How in the h&** do i print this page[/quote]

easy high light the text and copy and past to your word pad than their is a little icon at the top of word pad click on print. It will load and print. that is the way i do it . Or you can do a right mouse click and select all that will high light the text . Now go up to file and select print or control P another way


----------



## tman77xx

This is a very useful thread and am learning a lot from it partly because of my situation with my current Weil McClain boiler. The problem I'm having is very simple. The boiler comes on twice a day - morning and night. The pilot light is auto so when the thermostat calls for heat, a spark is sent to the ignition lighting up the pilot. And after two or so minutes, the gas chambers will be lit. It does so for the very first instance both in the morning and night but thereafter, the pilot just stays lit and the chambers aren't lit or heating the house. Several troubleshooting methods applied to and including bypassing the thermostat but failed to yield any results.

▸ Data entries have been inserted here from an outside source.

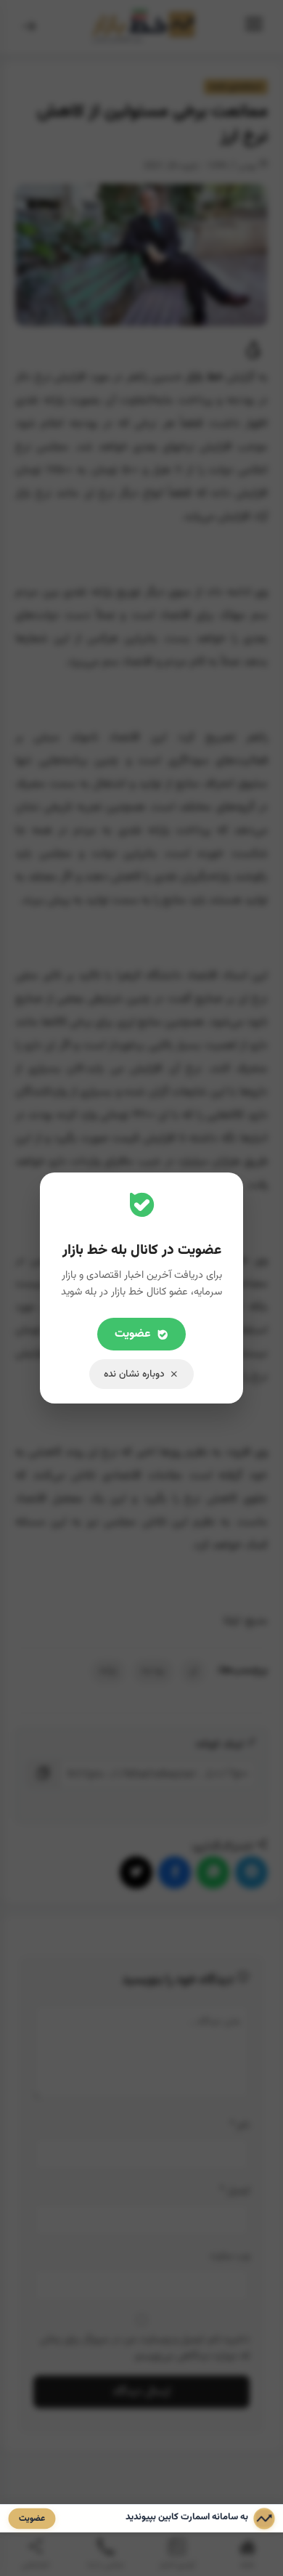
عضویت (133, 1334)
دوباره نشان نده (134, 1374)
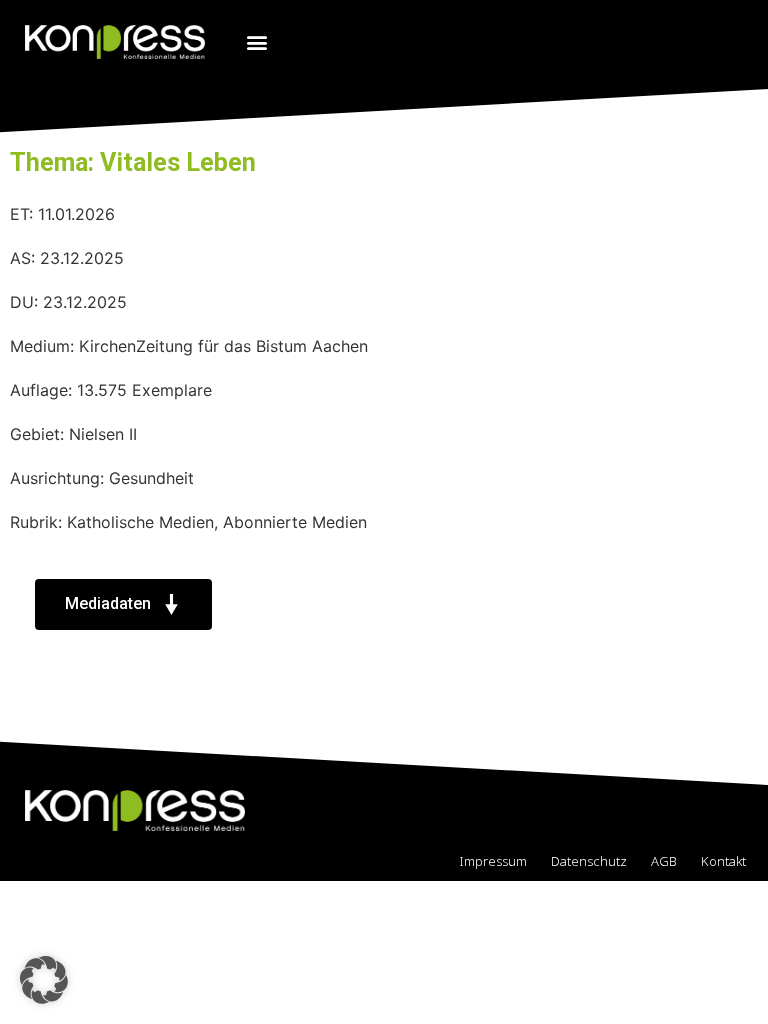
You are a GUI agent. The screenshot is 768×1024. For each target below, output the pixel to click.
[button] (256, 41)
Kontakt (723, 861)
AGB (664, 861)
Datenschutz (589, 861)
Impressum (493, 861)
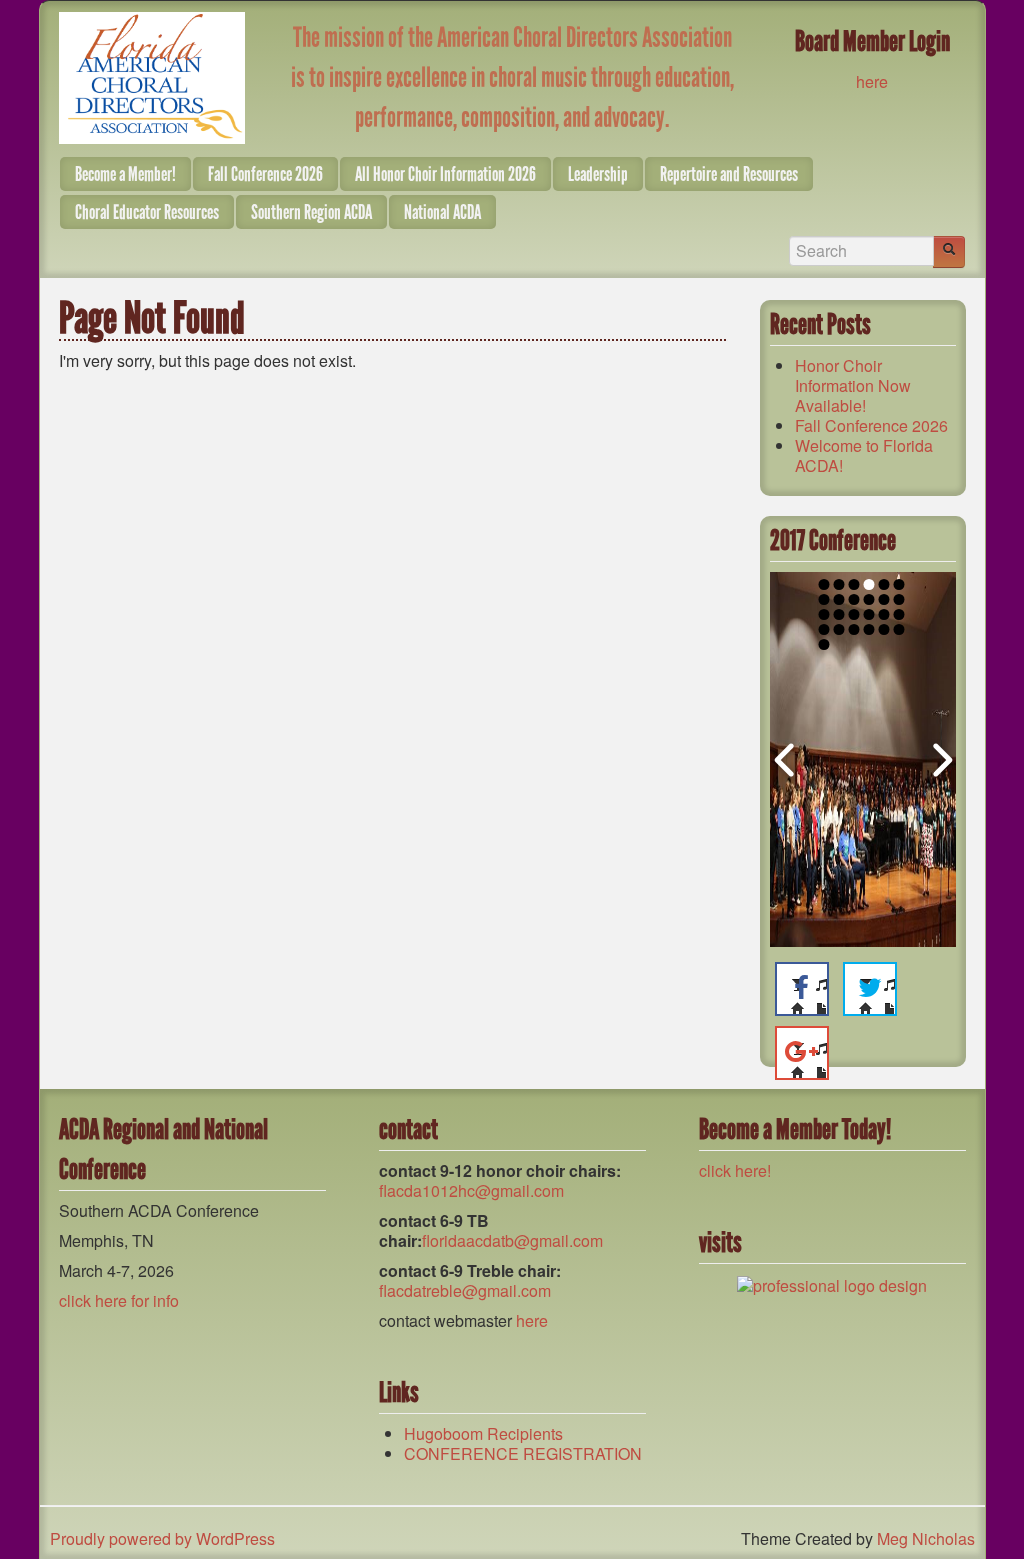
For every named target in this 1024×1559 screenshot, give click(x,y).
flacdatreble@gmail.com (465, 1290)
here (872, 81)
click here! (735, 1170)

A contractor came by and gave it a crack at it and said it was the gas valve but I'm not confident that that could be the problem as from reading this post, the thermoCOUPLE should be swapped out first before assuming it is the gas valve as it is a more pricey unit to replace. So in short, I get heat both times of the day for say an hour and it just sits idle with the pilot lit. Any help and/or comment would be greatly appreciated.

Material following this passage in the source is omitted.